#### MATERIAL PROVIDED ####
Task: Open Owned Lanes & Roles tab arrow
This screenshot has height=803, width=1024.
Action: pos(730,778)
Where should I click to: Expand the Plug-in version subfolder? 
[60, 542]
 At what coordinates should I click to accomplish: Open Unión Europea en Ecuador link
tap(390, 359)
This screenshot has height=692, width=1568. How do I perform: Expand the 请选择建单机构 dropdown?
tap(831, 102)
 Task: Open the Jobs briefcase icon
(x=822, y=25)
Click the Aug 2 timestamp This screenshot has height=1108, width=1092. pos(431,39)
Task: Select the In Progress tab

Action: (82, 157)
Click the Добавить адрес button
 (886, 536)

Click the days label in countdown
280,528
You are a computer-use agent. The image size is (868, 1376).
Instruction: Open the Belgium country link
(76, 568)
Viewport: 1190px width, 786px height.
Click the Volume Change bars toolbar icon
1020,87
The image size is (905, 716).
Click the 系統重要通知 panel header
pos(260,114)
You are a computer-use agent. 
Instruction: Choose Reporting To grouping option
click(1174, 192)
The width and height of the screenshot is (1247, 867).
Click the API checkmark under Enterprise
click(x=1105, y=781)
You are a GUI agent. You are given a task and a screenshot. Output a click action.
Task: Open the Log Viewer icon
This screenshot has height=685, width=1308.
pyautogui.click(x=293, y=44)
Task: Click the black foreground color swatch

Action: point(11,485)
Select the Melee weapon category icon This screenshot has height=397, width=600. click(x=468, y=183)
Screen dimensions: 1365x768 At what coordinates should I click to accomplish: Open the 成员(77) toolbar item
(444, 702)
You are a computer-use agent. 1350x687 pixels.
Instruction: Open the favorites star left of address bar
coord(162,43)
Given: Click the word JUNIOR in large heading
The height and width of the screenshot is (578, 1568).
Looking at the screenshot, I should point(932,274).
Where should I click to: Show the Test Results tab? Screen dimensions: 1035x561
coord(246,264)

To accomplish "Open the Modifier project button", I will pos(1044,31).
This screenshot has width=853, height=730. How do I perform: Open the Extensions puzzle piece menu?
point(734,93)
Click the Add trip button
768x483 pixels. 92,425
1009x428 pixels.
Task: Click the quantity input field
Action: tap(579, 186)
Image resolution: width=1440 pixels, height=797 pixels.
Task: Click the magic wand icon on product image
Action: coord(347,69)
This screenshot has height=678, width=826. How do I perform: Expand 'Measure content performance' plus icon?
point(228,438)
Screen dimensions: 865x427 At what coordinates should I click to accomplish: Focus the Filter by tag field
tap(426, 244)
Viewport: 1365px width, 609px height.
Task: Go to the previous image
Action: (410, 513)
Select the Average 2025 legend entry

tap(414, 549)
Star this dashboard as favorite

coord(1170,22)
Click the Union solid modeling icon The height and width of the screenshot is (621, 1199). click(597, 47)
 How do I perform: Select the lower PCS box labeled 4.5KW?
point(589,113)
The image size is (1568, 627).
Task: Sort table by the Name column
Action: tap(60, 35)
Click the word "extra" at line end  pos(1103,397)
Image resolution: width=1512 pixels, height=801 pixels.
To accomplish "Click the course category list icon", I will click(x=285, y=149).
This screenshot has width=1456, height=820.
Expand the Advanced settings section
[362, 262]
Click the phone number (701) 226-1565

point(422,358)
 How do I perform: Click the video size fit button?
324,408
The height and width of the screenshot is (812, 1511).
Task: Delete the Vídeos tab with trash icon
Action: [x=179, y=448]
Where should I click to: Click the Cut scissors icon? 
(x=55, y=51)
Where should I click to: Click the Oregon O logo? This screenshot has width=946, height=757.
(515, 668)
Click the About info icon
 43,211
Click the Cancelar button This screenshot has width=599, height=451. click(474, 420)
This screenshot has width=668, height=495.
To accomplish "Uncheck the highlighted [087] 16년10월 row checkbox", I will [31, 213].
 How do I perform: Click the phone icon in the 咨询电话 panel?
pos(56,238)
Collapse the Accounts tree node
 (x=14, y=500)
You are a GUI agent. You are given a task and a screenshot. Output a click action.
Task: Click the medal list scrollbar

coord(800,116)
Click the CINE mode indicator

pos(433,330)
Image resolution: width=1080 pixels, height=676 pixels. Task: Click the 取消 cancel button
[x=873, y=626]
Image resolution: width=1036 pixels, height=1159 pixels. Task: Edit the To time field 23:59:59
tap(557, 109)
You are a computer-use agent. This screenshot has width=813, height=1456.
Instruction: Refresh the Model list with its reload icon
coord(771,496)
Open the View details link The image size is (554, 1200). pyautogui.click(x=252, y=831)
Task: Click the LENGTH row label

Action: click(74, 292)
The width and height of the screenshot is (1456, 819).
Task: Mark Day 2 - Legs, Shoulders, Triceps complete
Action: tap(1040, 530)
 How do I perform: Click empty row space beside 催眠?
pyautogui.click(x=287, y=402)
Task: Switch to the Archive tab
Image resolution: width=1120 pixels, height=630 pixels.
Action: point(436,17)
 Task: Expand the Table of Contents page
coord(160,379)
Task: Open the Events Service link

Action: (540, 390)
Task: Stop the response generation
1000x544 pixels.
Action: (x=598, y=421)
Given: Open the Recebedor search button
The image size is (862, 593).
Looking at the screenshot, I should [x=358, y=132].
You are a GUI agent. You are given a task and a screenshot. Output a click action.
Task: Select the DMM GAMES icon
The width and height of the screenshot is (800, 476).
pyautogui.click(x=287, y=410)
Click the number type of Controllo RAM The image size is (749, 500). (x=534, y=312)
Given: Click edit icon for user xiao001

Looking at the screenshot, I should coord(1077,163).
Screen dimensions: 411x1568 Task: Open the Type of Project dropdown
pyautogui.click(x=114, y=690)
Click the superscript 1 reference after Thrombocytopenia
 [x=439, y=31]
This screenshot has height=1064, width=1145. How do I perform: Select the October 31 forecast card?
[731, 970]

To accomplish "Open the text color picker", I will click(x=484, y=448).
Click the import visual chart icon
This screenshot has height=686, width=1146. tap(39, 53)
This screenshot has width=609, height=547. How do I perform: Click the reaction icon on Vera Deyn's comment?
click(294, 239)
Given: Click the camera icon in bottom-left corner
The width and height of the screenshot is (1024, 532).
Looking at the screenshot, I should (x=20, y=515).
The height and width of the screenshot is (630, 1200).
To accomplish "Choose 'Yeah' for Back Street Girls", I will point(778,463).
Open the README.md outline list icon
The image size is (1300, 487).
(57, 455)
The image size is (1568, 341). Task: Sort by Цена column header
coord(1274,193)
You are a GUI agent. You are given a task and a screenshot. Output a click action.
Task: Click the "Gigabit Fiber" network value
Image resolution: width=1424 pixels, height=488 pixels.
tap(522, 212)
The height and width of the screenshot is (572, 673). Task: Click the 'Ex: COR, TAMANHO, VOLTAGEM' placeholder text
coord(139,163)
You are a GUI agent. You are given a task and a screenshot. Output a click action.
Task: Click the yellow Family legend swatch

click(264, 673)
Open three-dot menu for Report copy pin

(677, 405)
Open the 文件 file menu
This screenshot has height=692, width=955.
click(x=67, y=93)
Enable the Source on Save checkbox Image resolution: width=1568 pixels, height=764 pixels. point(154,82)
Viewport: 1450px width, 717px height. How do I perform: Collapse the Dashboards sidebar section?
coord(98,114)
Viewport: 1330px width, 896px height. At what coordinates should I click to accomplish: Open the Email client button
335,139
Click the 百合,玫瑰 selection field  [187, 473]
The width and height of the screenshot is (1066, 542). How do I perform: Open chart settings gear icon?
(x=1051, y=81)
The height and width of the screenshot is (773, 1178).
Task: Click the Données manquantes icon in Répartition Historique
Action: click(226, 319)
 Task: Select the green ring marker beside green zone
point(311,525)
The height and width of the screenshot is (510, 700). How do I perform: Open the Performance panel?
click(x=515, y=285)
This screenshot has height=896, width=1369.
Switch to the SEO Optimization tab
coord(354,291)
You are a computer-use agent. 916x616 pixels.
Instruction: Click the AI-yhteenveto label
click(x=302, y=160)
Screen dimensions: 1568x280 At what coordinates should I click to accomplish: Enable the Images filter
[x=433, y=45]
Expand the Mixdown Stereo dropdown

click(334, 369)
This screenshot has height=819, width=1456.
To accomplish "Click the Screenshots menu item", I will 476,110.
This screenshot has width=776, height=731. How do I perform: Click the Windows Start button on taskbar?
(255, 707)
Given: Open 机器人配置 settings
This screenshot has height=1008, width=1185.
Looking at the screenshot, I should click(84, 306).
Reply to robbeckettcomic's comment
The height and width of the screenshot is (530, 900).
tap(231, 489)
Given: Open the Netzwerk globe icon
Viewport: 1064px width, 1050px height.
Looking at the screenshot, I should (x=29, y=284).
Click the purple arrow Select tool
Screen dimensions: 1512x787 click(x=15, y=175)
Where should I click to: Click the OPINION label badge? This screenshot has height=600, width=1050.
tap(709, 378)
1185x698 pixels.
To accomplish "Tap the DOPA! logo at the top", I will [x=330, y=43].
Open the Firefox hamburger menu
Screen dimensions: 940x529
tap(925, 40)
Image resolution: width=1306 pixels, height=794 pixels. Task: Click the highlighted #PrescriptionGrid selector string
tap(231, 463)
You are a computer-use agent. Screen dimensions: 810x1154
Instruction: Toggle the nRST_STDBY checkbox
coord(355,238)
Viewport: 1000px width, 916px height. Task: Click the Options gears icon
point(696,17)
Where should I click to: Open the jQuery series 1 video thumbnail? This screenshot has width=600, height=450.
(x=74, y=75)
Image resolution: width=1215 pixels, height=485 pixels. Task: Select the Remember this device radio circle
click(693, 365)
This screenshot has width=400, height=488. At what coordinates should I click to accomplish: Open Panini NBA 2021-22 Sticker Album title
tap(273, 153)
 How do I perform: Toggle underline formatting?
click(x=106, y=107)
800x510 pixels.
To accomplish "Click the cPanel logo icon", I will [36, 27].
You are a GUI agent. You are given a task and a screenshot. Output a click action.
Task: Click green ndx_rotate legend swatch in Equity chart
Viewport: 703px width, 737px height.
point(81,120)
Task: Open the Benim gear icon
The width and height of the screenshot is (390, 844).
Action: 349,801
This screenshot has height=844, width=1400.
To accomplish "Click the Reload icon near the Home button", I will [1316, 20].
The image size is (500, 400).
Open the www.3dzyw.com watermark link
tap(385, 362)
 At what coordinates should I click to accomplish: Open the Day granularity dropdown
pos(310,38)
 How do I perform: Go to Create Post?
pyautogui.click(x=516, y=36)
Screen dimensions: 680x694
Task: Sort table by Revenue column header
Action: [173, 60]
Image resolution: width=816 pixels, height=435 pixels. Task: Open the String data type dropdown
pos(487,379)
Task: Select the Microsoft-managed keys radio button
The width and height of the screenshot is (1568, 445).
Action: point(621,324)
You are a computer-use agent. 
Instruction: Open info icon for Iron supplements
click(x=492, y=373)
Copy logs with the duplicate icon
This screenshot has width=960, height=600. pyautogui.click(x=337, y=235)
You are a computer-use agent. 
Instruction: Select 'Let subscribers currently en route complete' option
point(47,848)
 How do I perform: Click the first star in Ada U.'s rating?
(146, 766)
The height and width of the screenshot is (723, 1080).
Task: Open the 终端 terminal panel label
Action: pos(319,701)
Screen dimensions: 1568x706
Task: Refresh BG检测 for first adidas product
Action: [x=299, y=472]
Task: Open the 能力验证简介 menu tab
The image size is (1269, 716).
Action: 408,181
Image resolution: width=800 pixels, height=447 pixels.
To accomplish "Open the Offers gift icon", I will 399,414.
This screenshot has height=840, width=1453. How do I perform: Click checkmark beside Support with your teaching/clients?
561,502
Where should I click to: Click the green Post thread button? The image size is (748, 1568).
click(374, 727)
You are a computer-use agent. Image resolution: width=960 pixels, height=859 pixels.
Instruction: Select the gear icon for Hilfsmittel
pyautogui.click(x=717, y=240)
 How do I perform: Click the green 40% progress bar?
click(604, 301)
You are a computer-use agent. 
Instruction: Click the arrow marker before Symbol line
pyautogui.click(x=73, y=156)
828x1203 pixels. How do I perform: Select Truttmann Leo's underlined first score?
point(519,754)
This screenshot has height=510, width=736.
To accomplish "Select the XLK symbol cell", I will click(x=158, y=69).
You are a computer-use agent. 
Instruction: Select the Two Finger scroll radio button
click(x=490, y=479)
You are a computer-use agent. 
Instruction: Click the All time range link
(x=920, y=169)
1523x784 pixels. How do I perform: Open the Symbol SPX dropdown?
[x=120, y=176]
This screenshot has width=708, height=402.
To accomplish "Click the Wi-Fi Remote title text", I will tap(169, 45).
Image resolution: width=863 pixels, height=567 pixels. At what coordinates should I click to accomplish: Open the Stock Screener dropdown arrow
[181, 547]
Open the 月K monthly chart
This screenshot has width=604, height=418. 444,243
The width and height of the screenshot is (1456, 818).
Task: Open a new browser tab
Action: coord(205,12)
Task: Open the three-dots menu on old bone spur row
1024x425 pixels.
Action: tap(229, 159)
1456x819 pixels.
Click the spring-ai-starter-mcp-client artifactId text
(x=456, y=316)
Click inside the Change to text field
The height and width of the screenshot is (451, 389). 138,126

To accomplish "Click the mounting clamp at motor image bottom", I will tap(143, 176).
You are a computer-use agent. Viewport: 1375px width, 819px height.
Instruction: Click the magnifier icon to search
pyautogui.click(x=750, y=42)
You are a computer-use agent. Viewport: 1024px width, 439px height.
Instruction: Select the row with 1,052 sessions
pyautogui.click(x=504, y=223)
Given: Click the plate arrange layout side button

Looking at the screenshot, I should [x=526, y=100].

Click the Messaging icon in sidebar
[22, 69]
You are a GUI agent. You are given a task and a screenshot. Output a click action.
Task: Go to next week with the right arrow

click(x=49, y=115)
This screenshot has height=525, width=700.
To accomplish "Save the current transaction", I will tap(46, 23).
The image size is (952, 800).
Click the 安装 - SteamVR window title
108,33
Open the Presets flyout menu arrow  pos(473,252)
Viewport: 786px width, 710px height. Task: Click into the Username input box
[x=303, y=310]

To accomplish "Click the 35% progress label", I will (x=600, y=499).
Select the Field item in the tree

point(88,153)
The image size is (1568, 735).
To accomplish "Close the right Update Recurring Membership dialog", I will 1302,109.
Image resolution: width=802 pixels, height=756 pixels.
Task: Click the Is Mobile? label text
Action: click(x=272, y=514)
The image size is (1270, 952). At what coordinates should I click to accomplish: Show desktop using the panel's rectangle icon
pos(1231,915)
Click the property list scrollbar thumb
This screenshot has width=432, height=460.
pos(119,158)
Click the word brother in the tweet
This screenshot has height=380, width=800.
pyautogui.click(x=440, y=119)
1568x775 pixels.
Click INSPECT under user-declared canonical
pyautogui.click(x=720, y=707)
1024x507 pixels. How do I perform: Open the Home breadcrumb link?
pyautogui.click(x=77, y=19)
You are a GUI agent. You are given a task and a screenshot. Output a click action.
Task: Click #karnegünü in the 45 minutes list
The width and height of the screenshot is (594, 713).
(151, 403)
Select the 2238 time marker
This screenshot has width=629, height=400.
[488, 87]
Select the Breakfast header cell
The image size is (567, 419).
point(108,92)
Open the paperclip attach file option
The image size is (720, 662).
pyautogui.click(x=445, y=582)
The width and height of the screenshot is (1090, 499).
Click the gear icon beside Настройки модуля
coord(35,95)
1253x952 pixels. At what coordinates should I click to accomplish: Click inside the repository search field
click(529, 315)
####
=== ACTION ITEM ===
Starting at the line above that contains "Open the 月K monthly chart", write out each line exactly until the line that contains "You are a computer-use agent. Viewport: 1375px" has been written, and stop there.

=== YOUR RESPONSE ===
Open the 月K monthly chart
This screenshot has width=604, height=418. 444,243
The width and height of the screenshot is (1456, 818).
Task: Open a new browser tab
Action: coord(205,12)
Task: Open the three-dots menu on old bone spur row
1024x425 pixels.
Action: tap(229, 159)
1456x819 pixels.
Click the spring-ai-starter-mcp-client artifactId text
(x=456, y=316)
Click inside the Change to text field
The height and width of the screenshot is (451, 389). 138,126

To accomplish "Click the mounting clamp at motor image bottom", I will tap(143, 176).
You are a computer-use agent. Viewport: 1375px width, 819px height.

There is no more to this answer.